0

Types of bonds

  • Convertible bonds or convertible debentures are those that can be converted into some other kind of securities, usually common stock in the corporation that issued the bonds.
  • Fixed-rate bonds, where the interest rate remains constant throughout the life of the bond.
  • Floating-rate bonds, with a variable interest rate that is tied to a benchmark such as a money market index. The "coupon" is then periodically reset, normally every three or six months.
  • High-yield bonds are bonds that yield more than investment grade bonds. The usual reason a company has to pay more interest on their debt is that the company has poor credit rating, which means it is considered a high risk investment.
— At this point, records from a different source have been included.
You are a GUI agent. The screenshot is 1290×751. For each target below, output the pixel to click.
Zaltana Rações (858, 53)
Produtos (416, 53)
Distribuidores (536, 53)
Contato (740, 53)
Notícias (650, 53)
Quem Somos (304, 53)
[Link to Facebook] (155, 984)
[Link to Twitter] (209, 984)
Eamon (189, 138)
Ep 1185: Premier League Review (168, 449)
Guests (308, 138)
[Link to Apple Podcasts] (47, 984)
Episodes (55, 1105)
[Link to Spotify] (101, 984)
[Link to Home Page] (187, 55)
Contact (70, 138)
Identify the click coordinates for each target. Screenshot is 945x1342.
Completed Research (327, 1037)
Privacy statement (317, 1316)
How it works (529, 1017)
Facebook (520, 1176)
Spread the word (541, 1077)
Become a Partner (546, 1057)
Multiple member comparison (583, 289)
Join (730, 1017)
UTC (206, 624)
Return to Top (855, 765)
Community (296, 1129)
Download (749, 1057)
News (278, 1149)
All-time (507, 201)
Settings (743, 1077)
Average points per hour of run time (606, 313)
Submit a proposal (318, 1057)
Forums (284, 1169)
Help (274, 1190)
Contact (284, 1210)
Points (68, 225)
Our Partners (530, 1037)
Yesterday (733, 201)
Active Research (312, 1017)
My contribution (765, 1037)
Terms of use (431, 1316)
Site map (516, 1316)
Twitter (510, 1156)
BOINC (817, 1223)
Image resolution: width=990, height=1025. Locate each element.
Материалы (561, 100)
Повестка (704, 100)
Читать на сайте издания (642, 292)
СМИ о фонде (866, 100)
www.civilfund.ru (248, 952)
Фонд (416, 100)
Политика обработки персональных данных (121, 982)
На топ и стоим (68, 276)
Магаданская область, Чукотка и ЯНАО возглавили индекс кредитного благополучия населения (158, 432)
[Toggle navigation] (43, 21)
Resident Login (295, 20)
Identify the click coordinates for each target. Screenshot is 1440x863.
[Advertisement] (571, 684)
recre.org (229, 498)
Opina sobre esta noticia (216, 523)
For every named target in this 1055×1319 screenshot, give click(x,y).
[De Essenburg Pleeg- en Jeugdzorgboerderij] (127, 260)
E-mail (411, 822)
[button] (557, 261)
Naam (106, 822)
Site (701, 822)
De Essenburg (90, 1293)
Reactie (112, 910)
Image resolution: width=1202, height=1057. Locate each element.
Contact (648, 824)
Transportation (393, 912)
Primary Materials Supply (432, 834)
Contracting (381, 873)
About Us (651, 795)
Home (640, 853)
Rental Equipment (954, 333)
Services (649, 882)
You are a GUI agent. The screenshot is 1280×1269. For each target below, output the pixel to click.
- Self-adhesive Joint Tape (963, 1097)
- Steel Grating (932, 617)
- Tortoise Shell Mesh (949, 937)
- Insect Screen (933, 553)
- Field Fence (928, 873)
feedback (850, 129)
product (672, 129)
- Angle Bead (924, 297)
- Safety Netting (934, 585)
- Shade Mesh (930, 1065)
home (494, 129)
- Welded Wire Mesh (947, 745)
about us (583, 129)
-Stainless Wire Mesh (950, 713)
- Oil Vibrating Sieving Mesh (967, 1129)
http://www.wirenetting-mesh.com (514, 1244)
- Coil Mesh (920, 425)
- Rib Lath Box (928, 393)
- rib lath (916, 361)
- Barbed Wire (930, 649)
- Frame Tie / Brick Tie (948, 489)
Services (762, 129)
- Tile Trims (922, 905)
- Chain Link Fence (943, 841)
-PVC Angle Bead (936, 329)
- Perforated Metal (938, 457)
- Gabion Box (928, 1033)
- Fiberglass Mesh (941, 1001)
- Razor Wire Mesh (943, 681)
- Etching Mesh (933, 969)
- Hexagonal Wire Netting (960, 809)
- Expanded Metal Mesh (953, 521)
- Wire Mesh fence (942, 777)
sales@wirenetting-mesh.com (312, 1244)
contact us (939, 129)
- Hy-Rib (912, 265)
Bonds with a poor credit rating are sometimes known as junk bonds. Junk bonds of companies that previously had higher credit ratings are sometimes known as fallen angels. Other companies have lower credit ratings because they are relatively unknown and haven't established enough of a track record to qualify for lower interest loans. Equity techniques are often used for the analysis of high-yield bonds, as they tend to share more characteristics than investment grade bonds. Different credit analysis techniques, such as researching the covenants of the bonds, are also considered much more important than with investment grade bonds.
  • Zero-coupon bonds, which do not bear interest, as such, but are sold at a substantial discount from their par value. The bondholder receives the full face value at maturity, and the "spread" between the issue price and redemption price is the bond's yield. (Series E savings bonds from the U.S. government are zero-coupon bonds.) Zero-coupon bonds may be created from normal bonds by finance institutions "stripping" the coupons (the interest part of the bond) from them - that is, they separate the coupons from the principal part of the bond and sell them independently from each other.
  • Inflation-indexed bonds, in which the principal (or "face" value) is indexed to inflation, which causes higher interest payments (interest is calculated as the coupon rate multiplied by the principal amount). TIPS (Treasury Inflation-Protected Securities) and I-bonds are examples of inflation indexed bonds issued by the U.S. government.
  • Securitized bonds whose interest and principal payments are backed by an underlying cash flow from another asset. For example, if a credit card company needs immediate cash to lend to credit card holders, they can issue a bond that is backed by the credit card payments. Another large market of securitized bonds are mortgage backed debt.
  • Subordinated bonds are those that have a lower priority than other debts of the issuing corporation, so if there is not enough money to pay all the company's debts, the "senior" (higher-priority) bonds are paid first, and the subordinate bonds are paid out of what money, if any, is left. These priority levels are called 'tranches', and many bonds have more than two. In some cases, the tranches don't determine whether a bond holder will be paid, but rather how fast they will be paid. For example, if the bond is a mortgage, the senior tranche might receive any funds that are prepaid by the debtor.
  • Perpetual bonds are also often called annuities. The most famous of these are the UK Consols, which are also known as Treasury Annuities or Undated Treasuries. They have no maturity date and still trade today despite, for example, dating to 1888 for the specific Consols known as the Treasury 2.5% Annuities. The concept of perpetual bonds also serves a useful purpose in that it represents an extreme case of a bond having only a cash flow and no re-payment of principal, being the theoretical opposite in many ways of a Zero-coupon bond which has no cash flow during the life of a bond and has only a re-payment of principal against a purchase price at a discounted par value. Perpetual bond concepts thus serve an extremely useful purpose, along with Zero-coupon bond concepts, for estimating the volatility of many other bond types having characteristics falling between the extremes of perpetual bonds and Zero-coupon bonds under conditions of variable yields, variable maturity dates, and variable basis point shifts that may occur during the life of a bond.

By issuer

  • Government bonds ("sovereign bonds"), are issued by national governments.
    • Germany. Bunds are bonds issued by the German government.
    • United Kingdom. Gilts are bonds issued by the government of the United Kingdom in sterling.
    • US. Treasury bonds.
    • Municipal bonds are issued by local governments in the US.